Vaughan Gething set to become Wales’ 1st Black leader
After British Prime Minister Sunak and Scottish First Minister Yousaf, Gething is 3rd leader who is son of an immigrant in UK.
Vaughan Gething won the Welsh Labour Party leadership contest by securing 51.7 percent of the vote and will become the first Black leader of the semi-autonomous government.
"Today, we turn a page in the book of our nation’s history. A history we write together," Gething said after he won the election.
Gething will replace Mark Drakeford, who is expected to resign on March 19, with the Welsh parliament formally set to elect the next leader the following day.
After British Prime Minister Rishi Sunak and Scottish First Minister Humza Haroon Yousaf, Gething is the third leader who is a son of an immigrant in the UK.
Gething was born in Zambia to a Welsh father and a Zambian mother, Sunak has Indian heritage, while Yousaf was born to a Pakistani family in the UK.
Diversity at the top
There’s no denying British politics has changed, and quickly.
Before 2002, the country had never had a non-white Cabinet minister. Sunak likes to point out that his Cabinet is one of the most diverse in British history. It includes Home Secretary James Cleverly and Trade Secretary Kemi Badenoch, who are Black, and Energy Secretary Claire Coutinho, whose parents immigrated from India.
Sunak told last year’s Conservative Party conference that he is “proud to be the first British Asian prime minister,” but “even prouder that it’s just not a big deal.”
The government’s diversity reflects years of work by the centre-right party to shake its “pale, male and stale” image and encourage people of colour to run for Parliament.
Sunder Katwala, who heads equality think-tank British Future, wrote in The Guardian that “ethnic diversity right at the top has become the ’new normal.’”
Tackling racism, discrimination
But critics say an increase in diversity in high office hasn't been accompanied by government policies to reduce wider social inequalities.
Some also accuse Sunak’s administration of deliberately politicizing race as a wedge issue during an election year in which the Conservatives trail far behind Labour in opinion polls.
They point to politicians like former Home Secretary Suella Braverman, who claims multiculturalism has failed and says Britain faces an “invasion” of asylum-seekers.
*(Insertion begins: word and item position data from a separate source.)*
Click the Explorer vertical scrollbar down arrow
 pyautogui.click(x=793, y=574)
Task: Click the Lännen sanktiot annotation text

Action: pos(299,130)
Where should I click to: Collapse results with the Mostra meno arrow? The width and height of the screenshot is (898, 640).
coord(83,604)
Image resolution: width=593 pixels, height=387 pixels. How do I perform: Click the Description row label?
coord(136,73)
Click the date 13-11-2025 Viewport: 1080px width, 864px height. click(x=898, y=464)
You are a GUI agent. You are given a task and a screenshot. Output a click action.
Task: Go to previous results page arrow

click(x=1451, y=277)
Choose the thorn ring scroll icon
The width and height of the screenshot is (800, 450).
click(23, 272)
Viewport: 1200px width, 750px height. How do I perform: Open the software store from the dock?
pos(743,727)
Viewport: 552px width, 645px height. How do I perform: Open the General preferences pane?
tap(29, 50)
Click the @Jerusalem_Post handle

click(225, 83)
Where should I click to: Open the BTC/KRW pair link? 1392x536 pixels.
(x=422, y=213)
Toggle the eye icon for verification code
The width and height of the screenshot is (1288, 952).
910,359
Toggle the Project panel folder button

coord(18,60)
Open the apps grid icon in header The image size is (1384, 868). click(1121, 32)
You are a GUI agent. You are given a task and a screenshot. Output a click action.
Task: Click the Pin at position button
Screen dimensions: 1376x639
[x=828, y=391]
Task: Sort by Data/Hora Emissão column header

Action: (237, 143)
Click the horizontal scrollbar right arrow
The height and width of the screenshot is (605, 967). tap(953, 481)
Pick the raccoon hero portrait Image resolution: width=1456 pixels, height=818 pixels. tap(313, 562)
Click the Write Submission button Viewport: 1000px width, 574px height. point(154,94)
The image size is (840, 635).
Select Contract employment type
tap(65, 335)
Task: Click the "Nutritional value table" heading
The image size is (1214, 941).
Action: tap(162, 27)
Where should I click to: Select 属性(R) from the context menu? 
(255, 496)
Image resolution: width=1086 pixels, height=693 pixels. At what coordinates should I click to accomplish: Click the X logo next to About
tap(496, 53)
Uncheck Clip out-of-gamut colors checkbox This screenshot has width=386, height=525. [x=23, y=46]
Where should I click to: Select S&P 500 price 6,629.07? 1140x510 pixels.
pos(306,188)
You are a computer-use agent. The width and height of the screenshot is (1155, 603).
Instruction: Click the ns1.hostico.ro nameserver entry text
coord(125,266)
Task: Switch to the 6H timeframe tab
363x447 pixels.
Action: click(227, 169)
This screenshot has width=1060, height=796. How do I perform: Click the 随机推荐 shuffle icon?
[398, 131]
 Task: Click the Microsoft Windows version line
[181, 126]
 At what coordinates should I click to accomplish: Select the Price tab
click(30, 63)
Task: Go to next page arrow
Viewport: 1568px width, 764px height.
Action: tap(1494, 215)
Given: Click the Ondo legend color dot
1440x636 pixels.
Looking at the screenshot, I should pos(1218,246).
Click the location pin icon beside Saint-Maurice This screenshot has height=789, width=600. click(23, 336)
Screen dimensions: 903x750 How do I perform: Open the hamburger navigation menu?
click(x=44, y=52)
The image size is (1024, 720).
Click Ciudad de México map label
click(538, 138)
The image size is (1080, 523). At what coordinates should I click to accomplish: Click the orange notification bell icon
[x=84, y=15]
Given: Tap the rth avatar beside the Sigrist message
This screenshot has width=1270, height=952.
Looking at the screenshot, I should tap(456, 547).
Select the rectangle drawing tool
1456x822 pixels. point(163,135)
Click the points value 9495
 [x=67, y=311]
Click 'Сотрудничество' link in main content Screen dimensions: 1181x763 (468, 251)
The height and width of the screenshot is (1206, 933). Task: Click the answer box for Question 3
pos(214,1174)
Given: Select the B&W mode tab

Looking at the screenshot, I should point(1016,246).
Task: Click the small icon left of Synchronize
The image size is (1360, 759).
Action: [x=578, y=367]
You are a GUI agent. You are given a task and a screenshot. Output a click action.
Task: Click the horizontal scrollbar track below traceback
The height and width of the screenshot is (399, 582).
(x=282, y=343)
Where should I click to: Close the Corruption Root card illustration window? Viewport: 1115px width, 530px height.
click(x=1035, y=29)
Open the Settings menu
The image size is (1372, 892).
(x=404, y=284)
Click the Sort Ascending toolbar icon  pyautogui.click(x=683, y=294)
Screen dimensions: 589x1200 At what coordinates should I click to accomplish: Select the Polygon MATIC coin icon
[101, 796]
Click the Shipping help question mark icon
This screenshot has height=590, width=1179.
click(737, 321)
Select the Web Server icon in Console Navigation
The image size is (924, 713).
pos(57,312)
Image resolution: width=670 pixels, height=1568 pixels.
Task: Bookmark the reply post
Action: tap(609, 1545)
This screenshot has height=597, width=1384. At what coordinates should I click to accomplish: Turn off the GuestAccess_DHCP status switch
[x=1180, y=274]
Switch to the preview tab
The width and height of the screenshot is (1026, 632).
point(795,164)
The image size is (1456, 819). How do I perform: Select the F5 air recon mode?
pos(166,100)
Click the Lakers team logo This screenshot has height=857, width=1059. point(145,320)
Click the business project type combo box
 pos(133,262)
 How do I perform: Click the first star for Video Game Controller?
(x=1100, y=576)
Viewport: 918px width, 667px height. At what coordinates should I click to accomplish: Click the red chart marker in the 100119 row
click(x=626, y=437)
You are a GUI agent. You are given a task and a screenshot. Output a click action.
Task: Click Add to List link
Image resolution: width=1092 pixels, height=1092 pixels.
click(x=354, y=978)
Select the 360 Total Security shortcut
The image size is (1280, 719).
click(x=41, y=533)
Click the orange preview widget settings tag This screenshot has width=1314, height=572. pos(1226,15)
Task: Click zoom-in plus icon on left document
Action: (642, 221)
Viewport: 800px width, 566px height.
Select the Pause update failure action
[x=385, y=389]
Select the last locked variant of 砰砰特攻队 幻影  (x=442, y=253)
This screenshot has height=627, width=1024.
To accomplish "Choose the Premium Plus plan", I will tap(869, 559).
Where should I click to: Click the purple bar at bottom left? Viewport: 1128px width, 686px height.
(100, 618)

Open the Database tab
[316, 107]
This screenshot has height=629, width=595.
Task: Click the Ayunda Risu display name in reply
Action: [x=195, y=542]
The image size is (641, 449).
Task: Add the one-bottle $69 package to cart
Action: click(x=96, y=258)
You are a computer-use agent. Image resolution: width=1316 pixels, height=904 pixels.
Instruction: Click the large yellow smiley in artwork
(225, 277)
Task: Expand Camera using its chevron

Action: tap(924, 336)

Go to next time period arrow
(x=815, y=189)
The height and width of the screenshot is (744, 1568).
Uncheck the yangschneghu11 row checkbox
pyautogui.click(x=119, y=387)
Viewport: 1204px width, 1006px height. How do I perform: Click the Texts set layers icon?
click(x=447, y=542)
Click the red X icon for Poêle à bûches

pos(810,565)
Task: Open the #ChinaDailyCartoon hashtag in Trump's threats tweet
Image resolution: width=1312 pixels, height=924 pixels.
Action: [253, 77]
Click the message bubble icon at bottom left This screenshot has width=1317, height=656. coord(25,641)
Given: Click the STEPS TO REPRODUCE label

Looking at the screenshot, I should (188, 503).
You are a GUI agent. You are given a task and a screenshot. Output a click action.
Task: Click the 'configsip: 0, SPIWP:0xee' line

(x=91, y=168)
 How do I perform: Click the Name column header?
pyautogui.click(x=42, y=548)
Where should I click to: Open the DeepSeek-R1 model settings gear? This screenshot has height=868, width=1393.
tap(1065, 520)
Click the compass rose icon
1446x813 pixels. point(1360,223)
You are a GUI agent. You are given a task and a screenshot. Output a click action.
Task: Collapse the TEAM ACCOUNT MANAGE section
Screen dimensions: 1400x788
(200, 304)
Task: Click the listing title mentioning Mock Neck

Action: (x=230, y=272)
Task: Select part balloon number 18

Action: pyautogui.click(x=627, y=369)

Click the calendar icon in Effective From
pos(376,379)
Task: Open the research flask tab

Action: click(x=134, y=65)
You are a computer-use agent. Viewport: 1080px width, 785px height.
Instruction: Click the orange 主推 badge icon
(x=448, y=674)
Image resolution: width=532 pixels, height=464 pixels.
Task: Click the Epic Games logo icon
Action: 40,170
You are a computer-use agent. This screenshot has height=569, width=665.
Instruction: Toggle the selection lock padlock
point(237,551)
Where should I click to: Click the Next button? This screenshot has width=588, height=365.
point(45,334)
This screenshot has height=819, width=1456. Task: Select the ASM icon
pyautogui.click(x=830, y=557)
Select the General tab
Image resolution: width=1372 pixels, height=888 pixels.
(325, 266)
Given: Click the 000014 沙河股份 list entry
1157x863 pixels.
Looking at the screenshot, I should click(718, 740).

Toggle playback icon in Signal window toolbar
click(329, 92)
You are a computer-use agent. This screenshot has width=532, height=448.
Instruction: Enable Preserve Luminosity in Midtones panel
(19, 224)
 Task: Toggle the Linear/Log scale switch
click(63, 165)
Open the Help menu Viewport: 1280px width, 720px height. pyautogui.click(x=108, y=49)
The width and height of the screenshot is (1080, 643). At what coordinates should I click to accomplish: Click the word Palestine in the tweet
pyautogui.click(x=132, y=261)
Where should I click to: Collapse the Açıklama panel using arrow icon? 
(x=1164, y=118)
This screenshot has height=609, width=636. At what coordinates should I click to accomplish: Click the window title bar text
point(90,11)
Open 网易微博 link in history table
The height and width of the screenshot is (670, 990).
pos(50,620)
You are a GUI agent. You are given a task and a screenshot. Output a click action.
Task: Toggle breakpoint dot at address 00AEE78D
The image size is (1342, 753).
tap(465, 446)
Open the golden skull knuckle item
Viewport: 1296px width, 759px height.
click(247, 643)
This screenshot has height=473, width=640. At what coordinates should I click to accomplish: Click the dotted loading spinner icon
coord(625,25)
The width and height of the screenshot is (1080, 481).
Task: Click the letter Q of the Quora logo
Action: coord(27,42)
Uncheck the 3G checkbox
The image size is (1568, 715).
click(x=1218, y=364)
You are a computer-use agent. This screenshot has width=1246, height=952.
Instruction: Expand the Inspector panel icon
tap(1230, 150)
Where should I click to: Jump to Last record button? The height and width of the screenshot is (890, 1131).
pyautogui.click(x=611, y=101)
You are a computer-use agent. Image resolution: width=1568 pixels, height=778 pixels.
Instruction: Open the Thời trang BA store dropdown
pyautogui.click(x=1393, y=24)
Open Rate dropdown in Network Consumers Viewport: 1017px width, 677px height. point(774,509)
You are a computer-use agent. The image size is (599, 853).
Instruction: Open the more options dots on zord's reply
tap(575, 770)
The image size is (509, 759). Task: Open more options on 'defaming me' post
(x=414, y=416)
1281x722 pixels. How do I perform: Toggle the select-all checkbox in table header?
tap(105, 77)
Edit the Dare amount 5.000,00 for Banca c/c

Braverman, whose Indian parents moved to Britain from Kenya and Mauritius, was fired by Sunak in November but remains a powerful and ambitious Conservative lawmaker.
“Some of our most divisive politicians are people like Suella Braverman,” former government adviser Samuel Kasumu told the BBC on Sunday.
“It is not the colour of your skin that matters when it comes to tackling racism, discrimination and bringing communities -- it has to be the content of your character and your willingness to lead. And that is not happening now.”